Donald Trump, the slumlord turned reality television reject currently occupying 1600 Pennsylvania Ave., when not at Mar-a-Lago or attempting to pay off sex workers to hide his marital infidelities, is refusing to apologize to the Exonerated Five, labeled the Central Park Five by the press, for putting a bounty on their heads in 1989.
“Why do you bring that question up now? It’s an interesting time to bring it up. You have people on both sides of that,” Trump responded to April Ryan, White House Correspondent and Washington Bureau Chief of American Urban Radio Network. “They admitted their guilt.”
“If you look at Linda Fairstein, and if you look at some of the prosecutors, they think that [New York City] should have never settled that case,” Trump continued. “So, we’ll leave it at that.”
In 1989, Trump took out ads in four New York City newspapers calling for Korey Wise, then 16; Yusef Salaam, then 15; Kevin Richardson, then 14; Antron McCray, then 15; and Raymond Santana Jr., then 14, to be put to death for the rape and assault of then-28-year-old investment banker Trisha Meili.
“He put a bounty over my head,” Wise has said multiple times, as he speaks out about the horrific, relentless abuse he endured while he was institutionalized. Ava DuVernay’s When They See Us pushes back against the attempted dehumanization of the Exonerated Five and shows them the dignity they deserve.
As the film depicts, after an encounter with Wise at Rikers Island, convicted serial rapist and murderer Matias Reyes confessed to the brutal assault on Meili, leading to the full exoneration of all five men, and Wise’s release from prison after serving 12 years.
In a 2016 interview, Trump said the exact same thing, telling CNN’s Miguel Marquez, “They admitted they were guilty.”
In a 1989 interview, Trump explained to CNN’s Larry King why he was calling for the state-sanctioned murder of five children, saying that “maybe hate is what we need if we’re gonna get something done.”
“I don’t see anything inciteful, I am strongly in favor of the death penalty,” Trump told King. “I am also in favor bringing back police forces that can do something instead of turning their back because every quality lawyer that represents people that are trouble, the first thing they do is start shouting police brutality, etc.”
“I have never done anything that’s caused a more positive stir. I’ve had 15,000 — 15,000 — letters in the last week and a half,” continued Trump. “I don’t know of more than two or three that were negative out of 15,000. The ad’s basically very strong and vocal, they are saying bring back law and order. And I’m not just referring to New York, I’m referring to everything.”
This is also not Trump’s first time referring to “people on both sides,” as if white supremacists and the victims of their systemic, pervasive violence are flip-sides of the same coin.

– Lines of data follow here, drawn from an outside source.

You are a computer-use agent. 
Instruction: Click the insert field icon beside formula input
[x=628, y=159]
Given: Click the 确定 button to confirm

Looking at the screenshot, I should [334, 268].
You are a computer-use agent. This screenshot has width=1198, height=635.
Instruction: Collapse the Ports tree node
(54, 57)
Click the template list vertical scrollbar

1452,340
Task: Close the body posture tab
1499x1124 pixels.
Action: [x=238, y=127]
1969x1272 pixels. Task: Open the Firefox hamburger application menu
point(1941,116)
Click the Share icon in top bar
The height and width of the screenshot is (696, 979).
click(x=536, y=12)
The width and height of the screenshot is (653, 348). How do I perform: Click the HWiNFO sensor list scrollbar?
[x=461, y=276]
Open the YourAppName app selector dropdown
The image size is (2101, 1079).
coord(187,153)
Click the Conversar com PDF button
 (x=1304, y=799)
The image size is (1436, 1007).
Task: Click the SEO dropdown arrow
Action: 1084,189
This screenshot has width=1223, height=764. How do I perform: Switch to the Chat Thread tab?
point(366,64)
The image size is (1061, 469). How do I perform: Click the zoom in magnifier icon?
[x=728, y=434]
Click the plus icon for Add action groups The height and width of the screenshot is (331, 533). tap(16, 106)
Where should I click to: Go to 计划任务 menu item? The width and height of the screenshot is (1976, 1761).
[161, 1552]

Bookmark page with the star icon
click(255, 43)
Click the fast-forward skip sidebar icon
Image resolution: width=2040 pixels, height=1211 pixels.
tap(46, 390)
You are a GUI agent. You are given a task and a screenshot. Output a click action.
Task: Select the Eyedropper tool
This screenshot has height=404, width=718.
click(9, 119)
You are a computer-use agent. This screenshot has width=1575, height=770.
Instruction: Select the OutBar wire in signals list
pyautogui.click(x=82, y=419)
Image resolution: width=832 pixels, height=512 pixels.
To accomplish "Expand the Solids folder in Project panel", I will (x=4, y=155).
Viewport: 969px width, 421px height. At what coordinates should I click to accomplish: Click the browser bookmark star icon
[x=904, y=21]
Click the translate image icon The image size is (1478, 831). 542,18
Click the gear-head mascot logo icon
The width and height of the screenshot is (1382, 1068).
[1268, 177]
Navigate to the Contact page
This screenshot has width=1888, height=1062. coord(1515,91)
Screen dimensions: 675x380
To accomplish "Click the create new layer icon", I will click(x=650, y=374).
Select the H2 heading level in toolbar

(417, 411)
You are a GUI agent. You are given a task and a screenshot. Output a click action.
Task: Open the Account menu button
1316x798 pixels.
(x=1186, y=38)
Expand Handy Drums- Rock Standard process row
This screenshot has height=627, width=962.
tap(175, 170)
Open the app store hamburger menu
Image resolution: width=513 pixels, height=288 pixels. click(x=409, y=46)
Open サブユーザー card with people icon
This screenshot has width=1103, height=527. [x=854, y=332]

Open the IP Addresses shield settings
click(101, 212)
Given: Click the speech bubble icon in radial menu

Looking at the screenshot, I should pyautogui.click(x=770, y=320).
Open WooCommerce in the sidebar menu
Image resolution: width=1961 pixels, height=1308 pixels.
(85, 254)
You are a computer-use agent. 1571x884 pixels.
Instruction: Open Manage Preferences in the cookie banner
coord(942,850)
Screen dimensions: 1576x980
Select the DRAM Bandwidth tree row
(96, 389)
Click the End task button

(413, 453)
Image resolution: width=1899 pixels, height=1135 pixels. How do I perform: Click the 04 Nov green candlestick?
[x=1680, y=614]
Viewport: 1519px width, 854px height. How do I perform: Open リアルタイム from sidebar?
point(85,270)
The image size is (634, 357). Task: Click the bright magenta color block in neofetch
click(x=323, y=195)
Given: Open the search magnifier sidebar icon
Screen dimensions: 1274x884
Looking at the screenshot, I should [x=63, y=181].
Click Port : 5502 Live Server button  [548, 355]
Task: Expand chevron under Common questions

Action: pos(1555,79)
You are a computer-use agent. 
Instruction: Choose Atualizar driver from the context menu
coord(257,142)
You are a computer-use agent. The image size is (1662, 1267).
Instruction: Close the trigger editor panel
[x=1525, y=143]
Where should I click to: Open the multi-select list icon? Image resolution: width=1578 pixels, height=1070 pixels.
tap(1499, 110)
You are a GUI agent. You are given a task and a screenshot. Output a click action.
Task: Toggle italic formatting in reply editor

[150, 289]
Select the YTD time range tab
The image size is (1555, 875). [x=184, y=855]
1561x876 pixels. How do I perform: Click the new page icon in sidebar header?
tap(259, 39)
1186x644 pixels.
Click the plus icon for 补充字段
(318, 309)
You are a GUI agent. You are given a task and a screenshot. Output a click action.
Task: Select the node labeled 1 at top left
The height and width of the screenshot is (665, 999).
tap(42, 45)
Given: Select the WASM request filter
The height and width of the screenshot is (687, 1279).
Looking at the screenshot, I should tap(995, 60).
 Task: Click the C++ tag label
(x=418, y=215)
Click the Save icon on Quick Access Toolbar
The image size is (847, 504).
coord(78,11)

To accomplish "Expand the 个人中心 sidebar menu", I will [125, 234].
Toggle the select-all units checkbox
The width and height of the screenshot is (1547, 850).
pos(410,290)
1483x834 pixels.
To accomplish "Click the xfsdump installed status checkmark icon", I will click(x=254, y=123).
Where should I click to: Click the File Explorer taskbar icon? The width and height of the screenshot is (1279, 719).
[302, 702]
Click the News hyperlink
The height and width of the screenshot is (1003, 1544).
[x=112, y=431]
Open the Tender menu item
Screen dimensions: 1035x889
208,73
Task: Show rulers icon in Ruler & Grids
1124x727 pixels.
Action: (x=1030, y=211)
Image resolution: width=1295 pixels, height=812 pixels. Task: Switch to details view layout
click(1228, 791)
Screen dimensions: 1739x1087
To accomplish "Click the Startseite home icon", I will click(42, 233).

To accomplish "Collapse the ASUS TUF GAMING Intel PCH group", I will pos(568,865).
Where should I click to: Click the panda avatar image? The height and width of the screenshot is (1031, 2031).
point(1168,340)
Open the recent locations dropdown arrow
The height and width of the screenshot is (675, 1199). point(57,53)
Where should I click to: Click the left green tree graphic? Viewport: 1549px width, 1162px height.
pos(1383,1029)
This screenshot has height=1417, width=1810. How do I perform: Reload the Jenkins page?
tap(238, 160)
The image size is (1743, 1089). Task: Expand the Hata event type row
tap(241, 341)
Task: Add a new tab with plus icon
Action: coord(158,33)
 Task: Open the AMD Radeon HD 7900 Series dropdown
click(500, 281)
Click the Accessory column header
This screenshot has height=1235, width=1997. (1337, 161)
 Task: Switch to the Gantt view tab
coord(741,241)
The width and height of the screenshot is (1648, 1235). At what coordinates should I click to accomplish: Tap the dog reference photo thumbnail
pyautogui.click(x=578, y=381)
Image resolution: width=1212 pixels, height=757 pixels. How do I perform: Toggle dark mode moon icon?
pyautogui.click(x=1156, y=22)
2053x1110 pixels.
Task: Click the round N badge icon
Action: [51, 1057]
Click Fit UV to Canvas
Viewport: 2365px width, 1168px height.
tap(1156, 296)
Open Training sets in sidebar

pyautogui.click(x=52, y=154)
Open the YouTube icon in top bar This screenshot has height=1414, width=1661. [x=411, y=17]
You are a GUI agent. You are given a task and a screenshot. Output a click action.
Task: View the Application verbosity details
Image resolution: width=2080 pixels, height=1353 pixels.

In response to the white supremacist violence at the 2017 “Unite the Right” Rally in Charlottesville, Virginia, during which Neo-Nazi James Alex Fields Jr., plowed into protesters, killing 32-year-old Heather Heyer, Trump said, “You had many people in that group other than neo-Nazis and white nationalists. The press has treated them absolutely unfairly. You also had some very fine people on both sides.”